Visibility is the key parameter that instructs the service discovery system whether a service should be discoverable. We currently differentiate between three cases:

  • a task should not be discoverable for anyone but its framework.
  • a task should be discoverable for all frameworks running on the Mesos cluster but not externally.
  • a task should be made discoverable broadly.

Many service discovery systems provide additional features that manage the visibility of services (e.g., ACLs in proxy based systems, security extensions to DNS, VLAN or subnet selection). It is not the intended use of the visibility field to manage such features. When a service discovery system retrieves the task or executor information from the master, it can decide how to handle tasks without DiscoveryInfo. For instance, tasks may be made non discoverable to other frameworks (equivalent to visibility=FRAMEWORK) or discoverable to all frameworks (equivalent to visibility=CLUSTER).

The name field is a string that provides the service discovery system with the name under which the task is discoverable. The typical use of the name field will be to provide a valid hostname. If name is not provided, it is up to the service discovery system to create a name for the task based on the name field in taskInfo or other information.

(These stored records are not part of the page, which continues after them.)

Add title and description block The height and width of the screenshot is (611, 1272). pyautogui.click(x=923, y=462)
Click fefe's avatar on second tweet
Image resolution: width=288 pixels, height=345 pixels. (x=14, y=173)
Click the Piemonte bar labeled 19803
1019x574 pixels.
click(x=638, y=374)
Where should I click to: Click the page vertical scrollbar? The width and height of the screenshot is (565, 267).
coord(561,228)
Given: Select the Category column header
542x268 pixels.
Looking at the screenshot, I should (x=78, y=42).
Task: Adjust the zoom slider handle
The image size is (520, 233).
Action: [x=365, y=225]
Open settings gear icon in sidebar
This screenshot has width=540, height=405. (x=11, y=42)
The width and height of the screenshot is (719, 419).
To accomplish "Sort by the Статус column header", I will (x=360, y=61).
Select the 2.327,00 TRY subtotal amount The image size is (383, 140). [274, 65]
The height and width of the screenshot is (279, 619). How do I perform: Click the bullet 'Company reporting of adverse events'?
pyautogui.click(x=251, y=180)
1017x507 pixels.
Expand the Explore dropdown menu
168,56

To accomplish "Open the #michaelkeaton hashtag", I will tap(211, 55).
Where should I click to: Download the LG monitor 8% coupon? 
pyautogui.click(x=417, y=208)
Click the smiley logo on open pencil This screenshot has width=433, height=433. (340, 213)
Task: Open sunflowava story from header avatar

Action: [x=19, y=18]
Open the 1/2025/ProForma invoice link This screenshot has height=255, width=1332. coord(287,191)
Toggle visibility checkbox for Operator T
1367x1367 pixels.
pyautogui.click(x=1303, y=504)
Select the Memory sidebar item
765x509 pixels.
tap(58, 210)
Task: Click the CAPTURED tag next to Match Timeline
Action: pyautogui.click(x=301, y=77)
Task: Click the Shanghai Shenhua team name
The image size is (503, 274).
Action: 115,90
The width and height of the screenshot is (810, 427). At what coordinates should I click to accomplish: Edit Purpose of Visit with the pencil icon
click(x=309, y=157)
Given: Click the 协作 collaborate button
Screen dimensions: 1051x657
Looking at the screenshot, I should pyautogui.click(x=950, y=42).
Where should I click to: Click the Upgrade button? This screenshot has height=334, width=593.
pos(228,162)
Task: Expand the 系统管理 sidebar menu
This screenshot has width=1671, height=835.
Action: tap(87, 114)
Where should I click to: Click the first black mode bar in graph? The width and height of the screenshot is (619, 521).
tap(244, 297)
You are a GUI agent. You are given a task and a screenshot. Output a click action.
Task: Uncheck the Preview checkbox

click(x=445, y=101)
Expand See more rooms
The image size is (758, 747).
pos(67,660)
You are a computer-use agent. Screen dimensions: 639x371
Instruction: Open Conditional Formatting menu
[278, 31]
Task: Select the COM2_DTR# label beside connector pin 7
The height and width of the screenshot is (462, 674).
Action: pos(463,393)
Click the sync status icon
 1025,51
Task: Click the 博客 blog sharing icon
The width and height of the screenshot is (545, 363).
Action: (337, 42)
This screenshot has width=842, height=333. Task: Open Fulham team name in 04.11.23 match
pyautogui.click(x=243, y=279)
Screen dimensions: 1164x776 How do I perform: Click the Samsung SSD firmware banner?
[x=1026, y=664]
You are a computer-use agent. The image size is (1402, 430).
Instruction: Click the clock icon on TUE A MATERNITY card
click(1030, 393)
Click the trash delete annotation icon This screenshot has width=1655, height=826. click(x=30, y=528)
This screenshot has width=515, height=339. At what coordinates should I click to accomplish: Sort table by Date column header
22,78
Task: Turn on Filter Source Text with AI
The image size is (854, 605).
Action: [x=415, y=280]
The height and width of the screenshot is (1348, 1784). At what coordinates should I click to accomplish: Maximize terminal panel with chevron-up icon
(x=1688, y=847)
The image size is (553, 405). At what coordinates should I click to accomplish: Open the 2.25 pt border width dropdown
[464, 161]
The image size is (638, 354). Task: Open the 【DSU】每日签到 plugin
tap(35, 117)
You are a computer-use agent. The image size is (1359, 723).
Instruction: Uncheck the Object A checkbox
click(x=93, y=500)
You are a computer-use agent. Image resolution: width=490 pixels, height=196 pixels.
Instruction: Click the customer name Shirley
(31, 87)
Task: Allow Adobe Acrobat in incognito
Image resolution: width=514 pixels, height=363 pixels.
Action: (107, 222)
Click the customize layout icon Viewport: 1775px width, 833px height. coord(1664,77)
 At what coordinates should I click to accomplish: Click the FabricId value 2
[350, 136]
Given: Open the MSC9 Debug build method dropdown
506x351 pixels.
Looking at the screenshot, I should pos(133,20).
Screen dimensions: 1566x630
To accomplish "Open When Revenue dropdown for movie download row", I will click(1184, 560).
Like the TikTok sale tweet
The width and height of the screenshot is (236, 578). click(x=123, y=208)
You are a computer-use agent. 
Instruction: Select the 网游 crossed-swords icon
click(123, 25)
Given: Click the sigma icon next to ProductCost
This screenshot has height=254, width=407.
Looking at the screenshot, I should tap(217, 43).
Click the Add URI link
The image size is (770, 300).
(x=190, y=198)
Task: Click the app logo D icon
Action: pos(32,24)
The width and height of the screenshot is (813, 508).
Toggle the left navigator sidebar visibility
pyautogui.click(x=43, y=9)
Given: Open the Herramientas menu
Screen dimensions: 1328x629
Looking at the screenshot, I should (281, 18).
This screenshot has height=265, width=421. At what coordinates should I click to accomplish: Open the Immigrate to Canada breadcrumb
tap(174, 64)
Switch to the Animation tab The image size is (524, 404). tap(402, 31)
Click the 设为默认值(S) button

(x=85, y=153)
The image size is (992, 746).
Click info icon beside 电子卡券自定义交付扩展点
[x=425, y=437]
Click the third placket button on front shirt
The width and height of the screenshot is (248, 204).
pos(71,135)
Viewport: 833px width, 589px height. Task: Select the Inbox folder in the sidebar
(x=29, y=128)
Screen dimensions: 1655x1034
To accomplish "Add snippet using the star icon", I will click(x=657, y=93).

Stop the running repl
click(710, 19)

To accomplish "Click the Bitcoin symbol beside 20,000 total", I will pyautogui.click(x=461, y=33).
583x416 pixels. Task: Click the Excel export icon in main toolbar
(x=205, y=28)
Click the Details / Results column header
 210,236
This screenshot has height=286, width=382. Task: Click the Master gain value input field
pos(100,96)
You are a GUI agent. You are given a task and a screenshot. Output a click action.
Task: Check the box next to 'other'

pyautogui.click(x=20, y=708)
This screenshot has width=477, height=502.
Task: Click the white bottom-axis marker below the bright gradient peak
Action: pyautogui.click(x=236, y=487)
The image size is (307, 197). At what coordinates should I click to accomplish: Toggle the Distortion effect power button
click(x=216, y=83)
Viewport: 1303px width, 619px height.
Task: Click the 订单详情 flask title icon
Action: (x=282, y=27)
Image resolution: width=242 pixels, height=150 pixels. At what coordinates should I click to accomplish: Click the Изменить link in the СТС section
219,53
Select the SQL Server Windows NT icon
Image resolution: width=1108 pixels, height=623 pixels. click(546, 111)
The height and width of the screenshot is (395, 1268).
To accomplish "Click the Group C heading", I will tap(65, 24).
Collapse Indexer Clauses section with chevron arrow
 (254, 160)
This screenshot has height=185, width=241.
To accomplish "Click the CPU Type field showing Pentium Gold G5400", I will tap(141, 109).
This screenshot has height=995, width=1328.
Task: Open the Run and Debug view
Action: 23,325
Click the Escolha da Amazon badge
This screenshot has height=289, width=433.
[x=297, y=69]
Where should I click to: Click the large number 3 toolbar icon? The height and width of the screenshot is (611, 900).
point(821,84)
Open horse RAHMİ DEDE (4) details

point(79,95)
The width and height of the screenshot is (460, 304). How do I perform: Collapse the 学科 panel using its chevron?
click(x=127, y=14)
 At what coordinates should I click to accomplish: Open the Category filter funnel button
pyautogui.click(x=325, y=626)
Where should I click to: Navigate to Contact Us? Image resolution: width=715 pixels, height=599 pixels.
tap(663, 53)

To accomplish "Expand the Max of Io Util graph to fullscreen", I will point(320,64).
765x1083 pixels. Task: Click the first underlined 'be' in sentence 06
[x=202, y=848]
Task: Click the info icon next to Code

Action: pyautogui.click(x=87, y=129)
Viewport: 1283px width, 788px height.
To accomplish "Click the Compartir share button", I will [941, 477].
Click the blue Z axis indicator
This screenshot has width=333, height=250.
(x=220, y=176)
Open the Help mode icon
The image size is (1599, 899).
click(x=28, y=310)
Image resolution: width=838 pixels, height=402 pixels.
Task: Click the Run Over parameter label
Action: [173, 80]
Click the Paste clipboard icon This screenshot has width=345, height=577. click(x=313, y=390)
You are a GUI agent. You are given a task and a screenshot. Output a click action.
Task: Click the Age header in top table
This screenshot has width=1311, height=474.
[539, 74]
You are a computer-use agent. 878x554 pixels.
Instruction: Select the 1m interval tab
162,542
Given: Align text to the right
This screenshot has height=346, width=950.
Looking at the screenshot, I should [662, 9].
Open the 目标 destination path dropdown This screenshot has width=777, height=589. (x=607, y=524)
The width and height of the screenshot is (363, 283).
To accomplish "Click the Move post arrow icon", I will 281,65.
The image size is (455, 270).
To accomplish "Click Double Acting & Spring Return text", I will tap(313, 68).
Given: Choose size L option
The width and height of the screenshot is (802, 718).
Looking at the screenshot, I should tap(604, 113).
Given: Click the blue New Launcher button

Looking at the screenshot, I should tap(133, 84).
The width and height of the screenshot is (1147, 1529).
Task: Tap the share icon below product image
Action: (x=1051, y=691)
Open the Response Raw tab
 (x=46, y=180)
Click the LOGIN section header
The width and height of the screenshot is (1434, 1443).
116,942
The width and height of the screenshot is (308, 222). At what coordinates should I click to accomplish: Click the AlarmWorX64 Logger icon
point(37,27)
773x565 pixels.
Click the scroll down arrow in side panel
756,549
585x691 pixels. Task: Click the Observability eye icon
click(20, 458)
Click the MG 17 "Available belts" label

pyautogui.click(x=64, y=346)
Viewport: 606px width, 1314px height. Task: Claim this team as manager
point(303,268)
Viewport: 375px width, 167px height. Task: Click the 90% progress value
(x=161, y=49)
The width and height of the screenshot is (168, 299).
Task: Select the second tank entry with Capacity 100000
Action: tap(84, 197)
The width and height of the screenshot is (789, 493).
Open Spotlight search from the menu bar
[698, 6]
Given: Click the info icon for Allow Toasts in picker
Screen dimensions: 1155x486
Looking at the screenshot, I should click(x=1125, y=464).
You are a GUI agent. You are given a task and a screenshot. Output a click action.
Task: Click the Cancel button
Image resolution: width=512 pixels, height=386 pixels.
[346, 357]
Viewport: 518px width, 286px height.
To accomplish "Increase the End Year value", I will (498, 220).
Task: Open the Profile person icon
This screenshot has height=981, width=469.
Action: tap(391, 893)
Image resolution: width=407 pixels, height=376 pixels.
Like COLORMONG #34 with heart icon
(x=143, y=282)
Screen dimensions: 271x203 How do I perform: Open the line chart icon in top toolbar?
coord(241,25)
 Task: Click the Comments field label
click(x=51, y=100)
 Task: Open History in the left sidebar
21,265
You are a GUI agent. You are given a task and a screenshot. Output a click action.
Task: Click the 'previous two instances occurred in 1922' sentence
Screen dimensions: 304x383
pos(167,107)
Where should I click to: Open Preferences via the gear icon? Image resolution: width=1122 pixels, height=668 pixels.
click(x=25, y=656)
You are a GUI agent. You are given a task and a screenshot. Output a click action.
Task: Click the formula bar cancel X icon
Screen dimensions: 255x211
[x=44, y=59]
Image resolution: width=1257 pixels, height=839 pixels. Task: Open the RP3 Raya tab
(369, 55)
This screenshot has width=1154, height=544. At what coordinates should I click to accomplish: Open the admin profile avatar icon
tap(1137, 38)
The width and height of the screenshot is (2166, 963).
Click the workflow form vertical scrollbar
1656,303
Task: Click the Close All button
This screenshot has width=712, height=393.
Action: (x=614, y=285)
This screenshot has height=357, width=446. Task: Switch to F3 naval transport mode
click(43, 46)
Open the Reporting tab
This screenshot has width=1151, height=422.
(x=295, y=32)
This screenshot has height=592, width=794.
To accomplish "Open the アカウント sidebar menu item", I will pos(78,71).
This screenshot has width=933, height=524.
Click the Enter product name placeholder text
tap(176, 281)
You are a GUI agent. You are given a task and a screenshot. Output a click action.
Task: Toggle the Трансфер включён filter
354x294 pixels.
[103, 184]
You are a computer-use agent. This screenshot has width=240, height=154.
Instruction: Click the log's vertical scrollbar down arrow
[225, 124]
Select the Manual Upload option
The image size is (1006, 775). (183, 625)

The environment, location, and version fields provide first class support for common attributes used to differentiate between similar services in large deployments. The environment may receive values such as PROD/QA/DEV, the location field may receive values like EAST-US/WEST-US/EUROPE/AMEA, and the version field may receive values like v2.0/v0.9. The exact use of these fields is up to the service discovery system.

The ports field allows the framework to identify the ports a task listens to and explicitly name the functionality they represent and the layer-4 protocol they use (TCP, UDP, or other). For example, a Cassandra task will define ports like "7000,Cluster,TCP", "7001,SSL,TCP", "9160,Thrift,TCP", "9042,Native,TCP", and "7199,JMX,TCP". It is up to the service discovery system to use these names and protocol in appropriate ways, potentially combining them with the name field in DiscoveryInfo.

The labels field allows a framework to pass arbitrary labels to the service discovery system in the form of key/value pairs. Note that anything passed through this field is not guaranteed to be supported moving forward. Nevertheless, this field provides extensibility. Common uses of this field will allow us to identify use cases that require first class support.